21. Naar het oordeel van de rechtbank dient het boetebedrag te worden gematigd nu het gaat om incidenteel onzorgvuldig handelen van eiser ten gevolge waarvan sprake is van illegale tewerkstelling, welke onzorgvuldigheid van administratieve aard is. Op basis van deze omstandigheden is de rechtbank van oordeel dat de hoogte van de opgelegde boete niet evenredig is in verhouding tot de ernst en de verwijtbaarheid van de overtreding. Verweerder had deze omstandigheden in zijn oordeel moeten betrekken, hetgeen hij heeft nagelaten. Uit het voorgaande volgt dat het beroep gegrond is en dat het besluit zal worden vernietigd wegens strijd met het evenredigheidbeginsel.
22. De rechtbank zal op grond van artikel 8:72, vierde lid, van de Algemene wet bestuursrecht bepalen dat de opgelegde boete wordt gematigd tot een bedrag van € 1.500,00 voor het totaal van de beboetbare feiten, welk bedrag naar het oordeel van de rechtbank in overeenstemming is met de evenredigheid tussen de hoogte van de boete en de aard van de overtreding. Daarbij zal de rechtbank bepalen dat deze uitspraak in zoverre in plaats treedt van de vernietigde beslissing.
23. De rechtbank acht termen aanwezig verweerder te veroordelen in de door eiser gemaakte proceskosten. Deze kosten zijn met inachtneming van het Besluit proceskosten bestuursrecht en de daarbij behorende bijlage begroot op in totaal € 644,00 voor kosten van door een derde beroepsmatig verleende rechtsbijstand:
• 1 punt voor het indienen van een (aanvullend) beroepschrift;
• 1 punt voor het verschijnen ter zitting;
• waarde per punt € 322,00;
• wegingsfactor 1.
24. Tevens zal de rechtbank bepalen dat door de Staat der Nederlanden aan eiser het door hem gestorte griffierecht ten bedrage van € 141,00 dient te worden vergoed.
25. Beslist wordt als volgt.
Beslissing
De rechtbank,
- verklaart het beroep gegrond;
- vernietigt het bestreden besluit;
- gelast de Staat der Nederlanden aan eiser te vergoeden het door hem gestorte griffierecht ten bedrage van € 141,00;
- bepaalt dat de opgelegde boete wordt gematigd tot een bedrag van € 1.500,00;
- bepaalt dat deze uitspraak in zoverre in de plaats treedt van het vernietigde besluit;
- veroordeelt verweerder in de door eiser gemaakte proceskosten vastgesteld op € 644,00;
- wijst de Staat der Nederlanden aan als de rechtspersoon die het bedrag van de proceskosten dient te vergoeden.
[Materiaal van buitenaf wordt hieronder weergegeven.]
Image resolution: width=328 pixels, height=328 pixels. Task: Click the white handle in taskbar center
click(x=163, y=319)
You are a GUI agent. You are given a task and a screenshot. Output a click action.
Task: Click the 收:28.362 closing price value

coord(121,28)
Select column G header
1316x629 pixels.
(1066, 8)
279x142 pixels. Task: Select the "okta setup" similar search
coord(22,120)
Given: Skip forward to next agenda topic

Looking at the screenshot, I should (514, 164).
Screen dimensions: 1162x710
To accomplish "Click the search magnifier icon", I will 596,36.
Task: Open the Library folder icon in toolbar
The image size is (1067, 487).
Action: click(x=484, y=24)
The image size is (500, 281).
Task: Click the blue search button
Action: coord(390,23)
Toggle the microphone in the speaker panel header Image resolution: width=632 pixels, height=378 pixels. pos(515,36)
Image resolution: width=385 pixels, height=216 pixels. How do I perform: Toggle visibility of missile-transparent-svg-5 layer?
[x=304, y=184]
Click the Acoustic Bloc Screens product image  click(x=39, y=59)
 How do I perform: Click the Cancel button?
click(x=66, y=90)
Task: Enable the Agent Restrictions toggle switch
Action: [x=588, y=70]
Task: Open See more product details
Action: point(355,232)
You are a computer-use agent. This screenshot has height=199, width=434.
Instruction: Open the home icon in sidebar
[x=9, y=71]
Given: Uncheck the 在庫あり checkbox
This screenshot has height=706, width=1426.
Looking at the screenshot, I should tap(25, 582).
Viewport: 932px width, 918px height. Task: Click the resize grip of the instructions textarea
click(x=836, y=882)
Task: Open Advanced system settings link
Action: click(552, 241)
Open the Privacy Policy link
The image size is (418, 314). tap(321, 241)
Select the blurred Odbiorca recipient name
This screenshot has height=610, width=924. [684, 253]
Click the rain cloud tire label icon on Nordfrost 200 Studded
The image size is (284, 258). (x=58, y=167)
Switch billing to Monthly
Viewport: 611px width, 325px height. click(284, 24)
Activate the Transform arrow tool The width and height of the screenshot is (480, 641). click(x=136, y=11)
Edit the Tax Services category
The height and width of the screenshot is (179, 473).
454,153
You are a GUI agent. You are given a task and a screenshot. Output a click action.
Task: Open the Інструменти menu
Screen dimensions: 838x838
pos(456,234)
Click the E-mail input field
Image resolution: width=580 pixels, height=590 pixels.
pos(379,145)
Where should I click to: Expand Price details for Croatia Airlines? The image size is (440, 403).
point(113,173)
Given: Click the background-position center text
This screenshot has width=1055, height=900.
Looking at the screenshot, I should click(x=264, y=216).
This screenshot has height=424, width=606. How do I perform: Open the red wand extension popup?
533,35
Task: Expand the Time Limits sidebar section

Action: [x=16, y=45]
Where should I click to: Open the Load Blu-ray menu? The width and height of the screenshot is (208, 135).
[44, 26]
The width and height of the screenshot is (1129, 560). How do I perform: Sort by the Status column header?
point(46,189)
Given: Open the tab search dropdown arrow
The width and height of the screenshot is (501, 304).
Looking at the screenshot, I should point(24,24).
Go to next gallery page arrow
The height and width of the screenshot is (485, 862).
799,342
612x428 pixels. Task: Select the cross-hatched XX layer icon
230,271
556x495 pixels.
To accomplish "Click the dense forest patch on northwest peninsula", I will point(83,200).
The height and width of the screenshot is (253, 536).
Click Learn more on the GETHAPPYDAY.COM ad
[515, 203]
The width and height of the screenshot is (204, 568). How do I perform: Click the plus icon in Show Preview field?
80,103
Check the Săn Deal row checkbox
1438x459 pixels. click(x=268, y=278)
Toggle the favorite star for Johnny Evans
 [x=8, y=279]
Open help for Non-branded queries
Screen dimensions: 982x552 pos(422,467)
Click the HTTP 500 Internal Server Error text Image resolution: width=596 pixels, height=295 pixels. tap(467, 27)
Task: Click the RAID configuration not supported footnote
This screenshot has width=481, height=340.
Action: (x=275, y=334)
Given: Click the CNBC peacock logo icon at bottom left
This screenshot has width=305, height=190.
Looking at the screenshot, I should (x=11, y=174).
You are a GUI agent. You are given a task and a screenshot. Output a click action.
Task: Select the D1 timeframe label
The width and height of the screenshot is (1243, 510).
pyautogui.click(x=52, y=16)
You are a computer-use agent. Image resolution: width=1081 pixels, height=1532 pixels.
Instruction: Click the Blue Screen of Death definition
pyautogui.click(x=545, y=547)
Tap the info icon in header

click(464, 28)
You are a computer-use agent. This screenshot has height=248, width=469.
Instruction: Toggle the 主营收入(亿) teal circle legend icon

Aldus gedaan door mr. M.T. van Vliet als rechter in tegenwoordigheid van mr. M. Brouwers als griffier en uitgesproken in het openbaar op 24 juli 2007.
Partijen kunnen tegen deze uitspraak binnen zes weken na de datum van verzending van deze uitspraak hoger beroep instellen bij de Afdeling bestuursrechtspraak van de Raad van State, Postbus 20019, 2500 EA Den Haag.